Question

there is a gravitational force between a lamp and a dog. if the distance between them were doubled, how much would the gravitational force change?
$f = -g \frac{m_1m_2}{d^2}$, $f \propto \frac{1}{d^2}$
it would be the same
twice as much
a fourth as much
half as much

Explanation:

Step1: Recall the gravitational force relationship

The gravitational force \( F \) is proportional to \( \frac{1}{d^2} \), i.e., \( F \propto \frac{1}{d^2} \). Let the initial distance be \( d_1 = d \) and the initial force be \( F_1 \), so \( F_1 \propto \frac{1}{d_1^2}=\frac{1}{d^2} \).

Step2: Determine the new distance

The new distance \( d_2 = 2d \) (since the distance is doubled). Let the new force be \( F_2 \), then \( F_2 \propto \frac{1}{d_2^2}=\frac{1}{(2d)^2} \).

Step3: Find the ratio of new force to initial force

Calculate the ratio \( \frac{F_2}{F_1} \).
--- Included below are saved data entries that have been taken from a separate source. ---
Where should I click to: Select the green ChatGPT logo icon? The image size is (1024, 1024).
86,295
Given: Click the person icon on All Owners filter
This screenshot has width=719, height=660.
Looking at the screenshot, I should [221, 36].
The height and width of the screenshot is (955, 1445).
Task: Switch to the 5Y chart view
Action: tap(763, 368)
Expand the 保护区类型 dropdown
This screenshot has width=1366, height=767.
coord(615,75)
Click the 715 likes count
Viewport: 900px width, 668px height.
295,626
Since \( F_1 \propto \frac{1}{d^2} \) and \( F_2 \propto \frac{1}{(2d)^2} \), we have:
\[
\frac{F_2}{F_1}=\frac{\frac{1}{(2d)^2}}{\frac{1}{d^2}}=\frac{d^2}{(2d)^2}=\frac{d^2}{4d^2}=\frac{1}{4}
\]
So \( F_2=\frac{1}{4}F_1 \), meaning the gravitational force becomes a fourth as much.

Answer:

a fourth as much